Samira Brooks, a home care provider, says collective bargaining would give workers like her a seat at the table. (Michael O'Connor/Dogwood)
A bill that would lift Virginia’s ban on public sector bargaining may exclude underpaid and in-demand home care workers. They’re fighting back.
Her husband told Samira Brooks not to go, but she did anyway.
It was April of 2020 and Brooks had Covid-19. She was supposed to be resting, but something sounded wrong when she was on the phone with the elderly woman she’d looked after for years as a home care provider.
Brooks got out of bed and threw a mask on. When she got to the woman’s home in Exmore on the Eastern Shore, Brooks found her slouched over. Her breathing was shallow. Brooks called 911 and later learned the woman had Covid pneumonia.
Brooks made around $8 an hour at the time, but didn’t get paid for visits like this done on her own time for a woman who had no one else to rely on.
But Brooks can see no other way of doing this work; she views home care as a way of life, not merely a job she’s done for more than 20 years.
“Caregiving doesn’t start or end with the clock,” Brooks said in an interview. “It doesn’t start or end with a paycheck. Caregiving is lifelong. It’s rooted in me.”
Brooks does the work despite experiences with sexual harassment, 12-hour days, and the need to take care of other people when she’s not on the clock. She does it because taking care of others makes her feel “like an angel on Earth.”
“You’re doing it from the heart,” Brooks said. “You’re doing it because you care. You’re doing it because you see somebody in great need.”
Still, Brooks, 47, and other members of her union, Service Employees International Union Virginia 512, know they deserve more than what society gives them.
Today, many home care providers in Virginia make just $13.88 an hour, and Brooks makes $18.50 an hour. The work comes with no health insurance, no paid time off, and no retirement benefits. That’s despite the growing demand for in-home care for the elderly and people living with disabilities.
As part of their fight for fair compensation, Brooks, who lives on the Eastern Shore, and her fellow workers want the right to collective bargaining. As workers paid with Medicaid dollars administered by the Virginia Department of Medical Assistance Services, they are considered public sector workers, and Virginia bans public sector workers from collective bargaining.
The state Legislature is getting ready to pass a bill that lifts that ban, but it’s not clear if the final version of that legislation will include or exclude home care workers like Brooks. Brooks wants a seat at the table to bargain for better pay and offer up input about a job that asks so much of the people that do it.
“We use our bodies as a tool,” Brooks said. “We use our mind as a tool. We use our emotions as a tool for other people to lean on. We use our whole entire being for other people and we get nothing back for it but a small paycheck and ‘Thank you.’”

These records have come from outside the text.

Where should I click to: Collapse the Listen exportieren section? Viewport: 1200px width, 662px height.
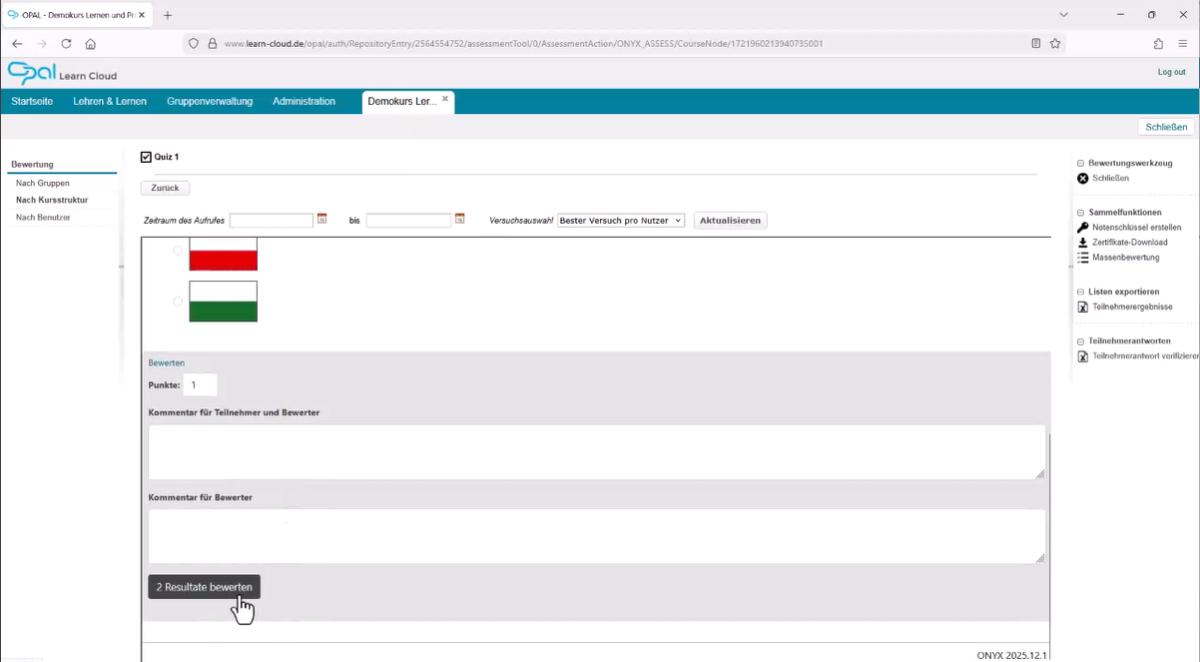[x=1080, y=291]
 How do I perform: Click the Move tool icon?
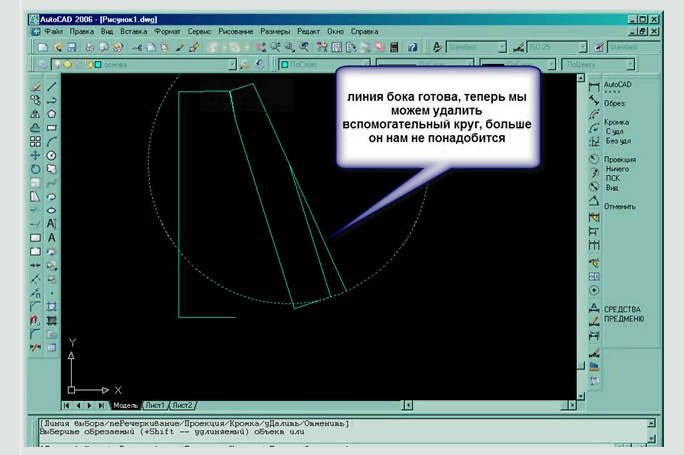35,155
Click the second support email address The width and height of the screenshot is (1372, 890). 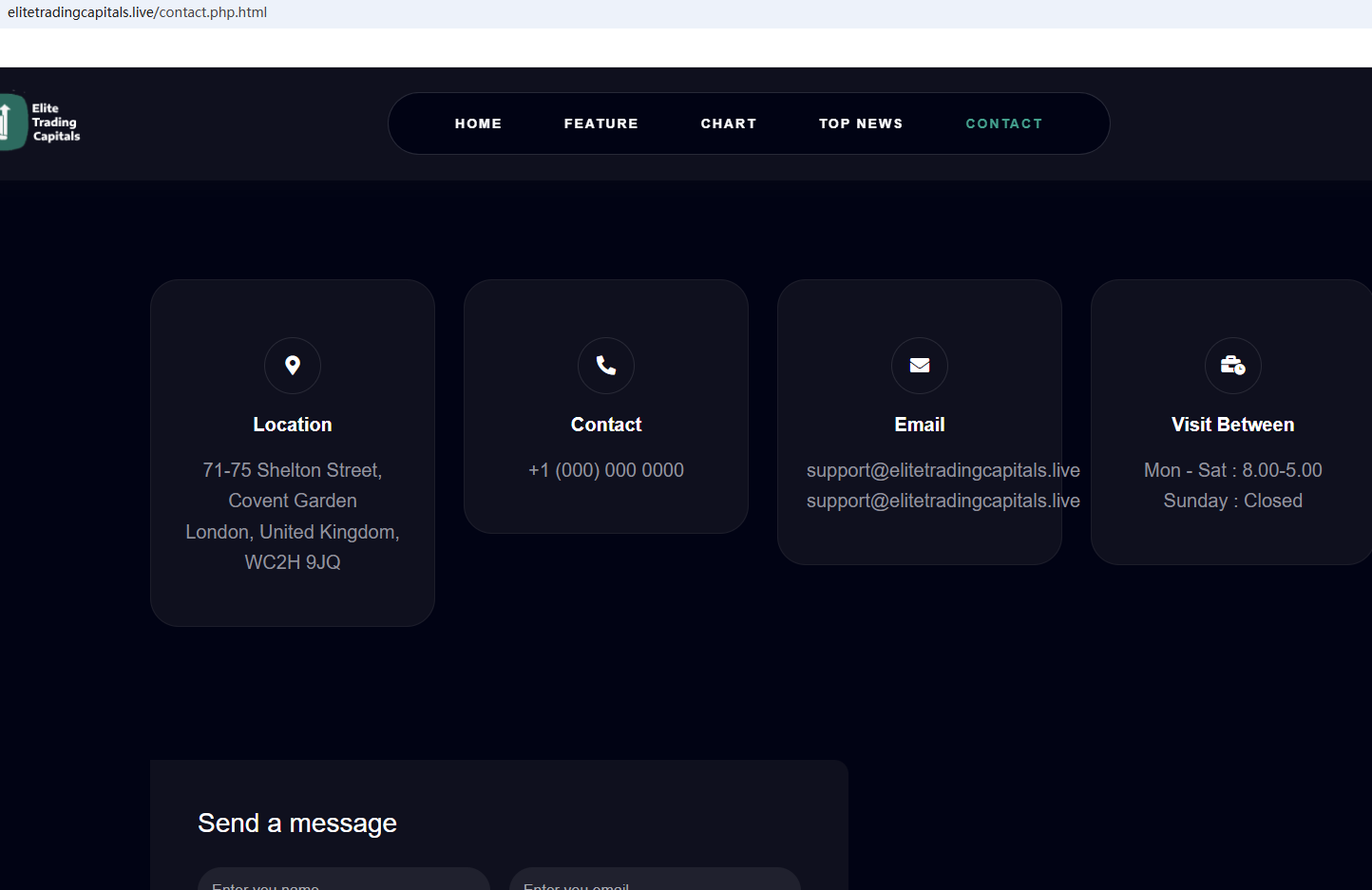coord(943,501)
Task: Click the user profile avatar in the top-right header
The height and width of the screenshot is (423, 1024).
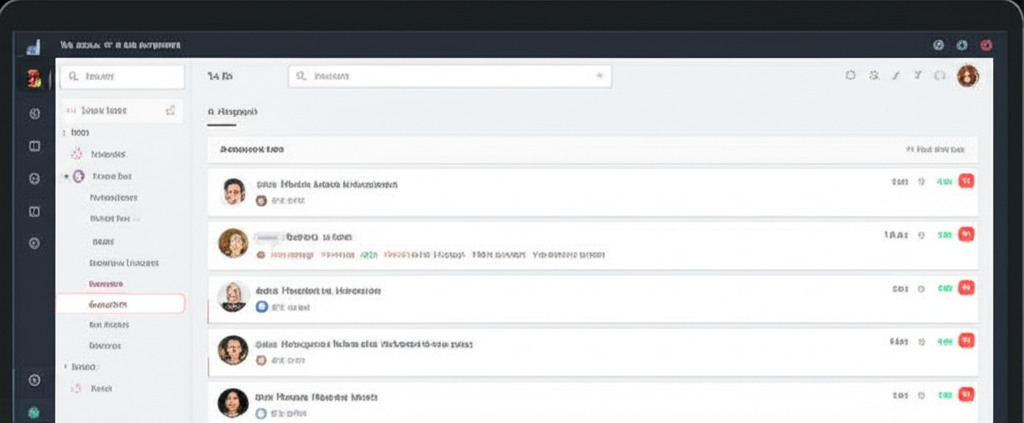Action: coord(967,76)
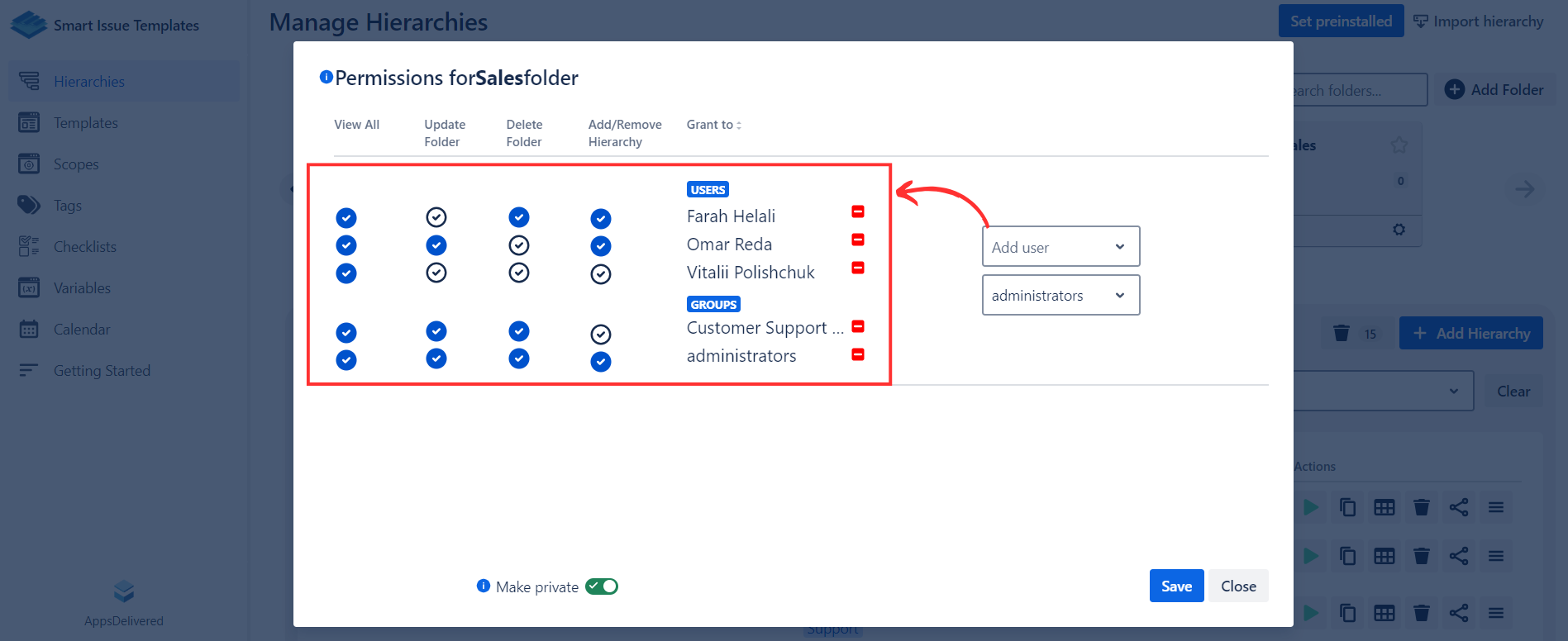The width and height of the screenshot is (1568, 641).
Task: Save the folder permissions
Action: (x=1176, y=586)
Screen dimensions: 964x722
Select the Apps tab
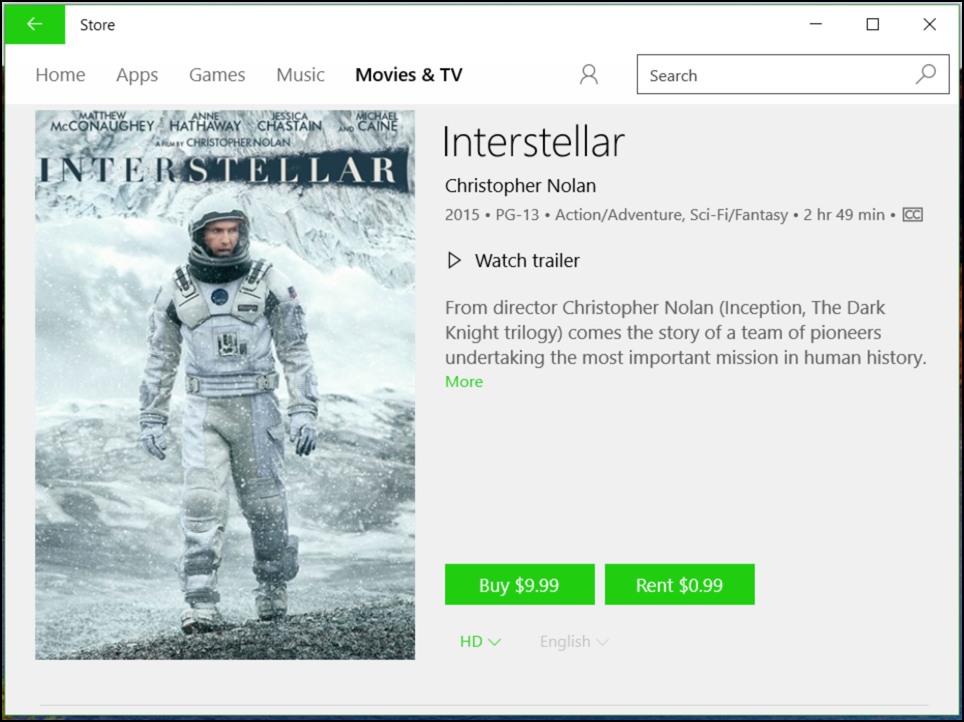pyautogui.click(x=137, y=74)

Home care providers are overwhelmingly women and women of color, two groups that have a long history of being underpaid for their work.
“Home care work is rooted in the history of enslaved women, enslaved people, and so it’s just a constant situation where this workforce has been held back,” said LaNoral Thomas, president of SEIU Virginia 512.
In Virginia there are about 28,000 independent providers and an additional 30,000 home care providers who work with an agency to connect with families and people looking for care. Thomas said many of them in Virginia depend on some form of public assistance because their wages are so low.
“No one who goes to work every day and works as hard as home care providers work should have to depend on public assistance, nor do they want to,” Thomas said. “And so it’s just time to fix the broken system.”